教養としての歴史小説
今村 翔吾
ダイヤモンド社
2023-08-30


教養を高める最も有力な手段は、歴史を学ぶこと。
なにしろ歴史には、これまでの人類の営みが凝縮されているのだ。
政治も経済も芸術も宗教も、すべて歴史を通じて参照できる。
一方で、歴史というと、なんとなく、とっつきにくい印象を抱く人が多いのも事実。
そんな人は、ほとんどの場合、年号や歴史上の人物を暗記させるような学校の授業が、「つまらない」と感じて離脱している。
しかし、好きな「時代」や「人物」から興味を広げていけば、確実に歴史を好きになれる。
そして、その導入として最適なのが「歴史小説」なのだ。
歴史小説の主人公は、過去の歴史を案内してくれる水先案内人のようなもの。
面白い・好きな案内人を見つけられれば、歴史の世界にどっぷりつかり、そこから人生に必要なさまざまなものを吸収できる。
水先案内人が魅力的かどうかは、歴史小説家の腕次第。つまり、自分にあった作家の作品を読むことが、歴史から教養を身につける最良の手段といえる。
本書では、教養という視点から歴史小説について語っていく。
また歴史小説家を第1世代から第7世代まで分類して、わかりやすく歴史小説・歴史小説家を解説する。
小学5年生で歴史小説と出会い、中学生にして世にあるほぼすべての歴史小説を読破。ひたすら歴史小説を読み込む青春時代を送ってきた直木賞作家・今村翔吾。

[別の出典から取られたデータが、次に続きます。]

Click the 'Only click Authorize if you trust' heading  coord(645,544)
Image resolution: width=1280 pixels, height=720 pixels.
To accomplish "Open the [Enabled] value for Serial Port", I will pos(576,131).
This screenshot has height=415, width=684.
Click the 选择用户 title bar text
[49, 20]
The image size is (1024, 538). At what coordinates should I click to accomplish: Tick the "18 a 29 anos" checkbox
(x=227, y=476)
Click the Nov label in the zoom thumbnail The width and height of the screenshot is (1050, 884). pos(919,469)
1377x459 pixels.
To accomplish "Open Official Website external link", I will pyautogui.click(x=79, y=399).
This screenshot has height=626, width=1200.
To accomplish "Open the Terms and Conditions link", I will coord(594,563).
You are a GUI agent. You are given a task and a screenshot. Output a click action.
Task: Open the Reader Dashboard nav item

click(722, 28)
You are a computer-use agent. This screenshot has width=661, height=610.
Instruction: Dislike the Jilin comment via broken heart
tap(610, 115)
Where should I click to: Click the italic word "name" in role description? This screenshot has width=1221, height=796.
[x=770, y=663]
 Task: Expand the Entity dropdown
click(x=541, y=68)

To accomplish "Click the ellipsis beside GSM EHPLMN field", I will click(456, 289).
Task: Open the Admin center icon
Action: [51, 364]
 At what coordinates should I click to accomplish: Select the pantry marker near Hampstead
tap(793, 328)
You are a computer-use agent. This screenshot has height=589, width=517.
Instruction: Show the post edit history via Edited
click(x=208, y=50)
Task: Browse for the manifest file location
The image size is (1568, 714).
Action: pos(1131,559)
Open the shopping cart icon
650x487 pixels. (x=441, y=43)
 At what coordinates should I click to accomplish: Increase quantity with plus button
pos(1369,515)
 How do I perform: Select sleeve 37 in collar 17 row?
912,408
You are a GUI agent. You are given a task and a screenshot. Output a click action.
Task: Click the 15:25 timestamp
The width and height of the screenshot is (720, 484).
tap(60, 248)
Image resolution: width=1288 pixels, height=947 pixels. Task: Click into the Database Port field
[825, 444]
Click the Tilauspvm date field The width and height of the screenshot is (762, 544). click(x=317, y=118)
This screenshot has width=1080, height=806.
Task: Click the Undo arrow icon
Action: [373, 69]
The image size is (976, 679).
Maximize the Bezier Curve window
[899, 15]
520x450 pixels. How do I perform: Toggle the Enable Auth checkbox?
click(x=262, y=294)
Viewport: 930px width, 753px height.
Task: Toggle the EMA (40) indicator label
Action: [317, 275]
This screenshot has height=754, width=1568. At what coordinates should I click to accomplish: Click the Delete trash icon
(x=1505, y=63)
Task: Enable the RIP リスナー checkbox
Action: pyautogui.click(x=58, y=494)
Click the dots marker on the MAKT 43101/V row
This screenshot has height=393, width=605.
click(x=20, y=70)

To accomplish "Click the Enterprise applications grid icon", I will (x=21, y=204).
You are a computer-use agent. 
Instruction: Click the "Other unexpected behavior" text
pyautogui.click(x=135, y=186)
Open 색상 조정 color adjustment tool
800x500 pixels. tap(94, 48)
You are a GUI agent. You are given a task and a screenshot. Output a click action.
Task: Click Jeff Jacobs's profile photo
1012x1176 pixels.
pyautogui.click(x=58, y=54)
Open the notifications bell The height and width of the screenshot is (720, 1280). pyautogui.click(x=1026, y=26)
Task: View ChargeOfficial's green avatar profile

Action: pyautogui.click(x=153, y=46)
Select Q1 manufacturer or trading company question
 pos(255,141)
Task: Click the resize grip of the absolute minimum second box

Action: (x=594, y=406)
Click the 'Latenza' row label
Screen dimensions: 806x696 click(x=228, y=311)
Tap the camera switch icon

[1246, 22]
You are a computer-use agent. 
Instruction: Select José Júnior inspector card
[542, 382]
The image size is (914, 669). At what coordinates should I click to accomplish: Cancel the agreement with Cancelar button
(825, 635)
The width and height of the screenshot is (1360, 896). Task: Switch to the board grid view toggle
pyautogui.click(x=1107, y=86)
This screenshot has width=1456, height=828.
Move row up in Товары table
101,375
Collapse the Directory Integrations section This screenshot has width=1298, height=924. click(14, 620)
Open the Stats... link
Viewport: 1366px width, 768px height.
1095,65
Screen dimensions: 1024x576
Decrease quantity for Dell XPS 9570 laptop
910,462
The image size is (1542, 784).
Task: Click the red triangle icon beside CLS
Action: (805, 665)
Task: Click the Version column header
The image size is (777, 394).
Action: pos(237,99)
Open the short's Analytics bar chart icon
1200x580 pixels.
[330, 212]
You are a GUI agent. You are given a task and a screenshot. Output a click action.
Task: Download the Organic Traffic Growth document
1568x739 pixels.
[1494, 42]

20代まで歴史とは無関係のダンス・インストラクターとして活動。
30歳のときに一念発起して、埋蔵文化財の発掘調査員をしながら、歴史小説家を目指したという異色の作家が、一人の歴史小説ファンの視点から、また歴史小説家として、歴史小説という文芸ジャンルについて掘り下げるだけでなく、小説から得られる教養の中身や、おすすめの作品までさまざまな角度から縦横無尽に語り尽くす。

気になっていたこの作品をようやく読めました。先日今村さんをテレビで拝見してそういえば読んでなかったなと思っていたのでいいきっかけになりました(笑)以前カズレーザーさんと歴史について語る番組をされていて、面白かったのでまたやってほしいと思っていたんですよね。お2人と同い年の私は、お2人に比べてなんて知識がなくて浅いんだろうと痛感した番組でした(笑)
私は大人になってから日本史に興味を持ち、専門家の方が分かりやすく書いてくださっている本はちょこちょこ読んでいるのですが、歴史小説はあまり手に取ったことはありませんでした。今村さんがおっしゃるように、歴史小説は難しそうという固定概念を持っているからだと思います。小学5年生の時に真田太平記を読破したのは本当に凄いです(笑)歴史小説の申し子なのでは^^
今村さんの作品も前から気になっていましたが、まだ手に取ってはいませんでした。特に平家のことを書いた「茜唄」が気になっていたのでこれを機に読んでみたいと思います。
歴史小説を教養と考えるのは面白い視点でした。昔を生きた人達から人生を学び、そして同じように作品を読んだ人たちと語らい交流を増やしていく。素敵すぎますね。
これを機に歴史小説を読んで私も少しでも人生を豊かにして行けたらと思いました。